When finally it was all gone, I felt like I could weep. Tears of sorrow that the love I’d had was lost; tears of joy that I’d been able to love at all.
(I’m probably going a bit over the top again, but whatever, it’s my blog.)
Later on in the evening, on the table next to mine, I noticed an Australian bloke who looked like Marcus Brigstocke eating the same dish. Asked what he thought of it by a waiter, he described it as being merely “alright”.
It’s that kind of attitude that lost them the Ashes.
I didn’t think anything was going to top the foie gras during the rest of the meal, and alas nothing that followed came remotely close. Over the course of the week, as we went to a couple of three-star places and a magnificent steakhouse, a few dishes emerged that just about pipped it.

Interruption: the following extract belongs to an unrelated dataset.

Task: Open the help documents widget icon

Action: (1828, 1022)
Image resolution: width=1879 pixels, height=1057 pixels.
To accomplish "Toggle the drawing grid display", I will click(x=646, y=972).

Unfortunately, the only other duck foie gras I had on the trip, at Alain Ducasse, paled in comparison. That version was seared and had a much more subtle flavour. It was still very good and indeed my wife much preferred it in this more toned-down form, but it failed to blow my socks off like the foie gras at Hibiscus.****
This was exactly the kind of experience I was after when I made The List of foods to try before I die. Hopefully there’ll be many more just like it.
Verdict: Highest possible recommendation
*Reigning champion, Big Fat Scallop, had seemed remarkably confident as the rookie ingredient made its way down to the ring. He’d ripped the belt from the claws of Raw Crab earlier in the evening and already made an impressive first defence, tapping out Marginally Overcooked John Dory in a matter of seconds. But the hulking bruiser was no match for Engorged Duck Liver, who had a move set he’d never seen before. Realising his charge didn’t stand a chance against such a relentless assault, Scallop’s trainer, the Welk, threw in the towel after two minutes.
***Incidentally, the bread at Hibiscus, in combination with a vivid yellow butter, was out of this world.
**** I think it says a lot that I barely remember what else was on the plate at Hibiscus, but my most vivid memory of the dish at Alain Ducasse is not the foie gras, but the magnificent duck blood sauce that was served with it.